__Goal__. Update the material below by replacing "Tags" with "Categories", and keep everything else the same.

__Records__.
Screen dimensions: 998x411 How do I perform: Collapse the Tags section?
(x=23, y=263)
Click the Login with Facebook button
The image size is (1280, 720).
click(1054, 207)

__Answer to this task__.
Screen dimensions: 998x411 How do I perform: Collapse the Categories section?
(x=23, y=263)
Click the Login with Facebook button
The image size is (1280, 720).
click(1054, 207)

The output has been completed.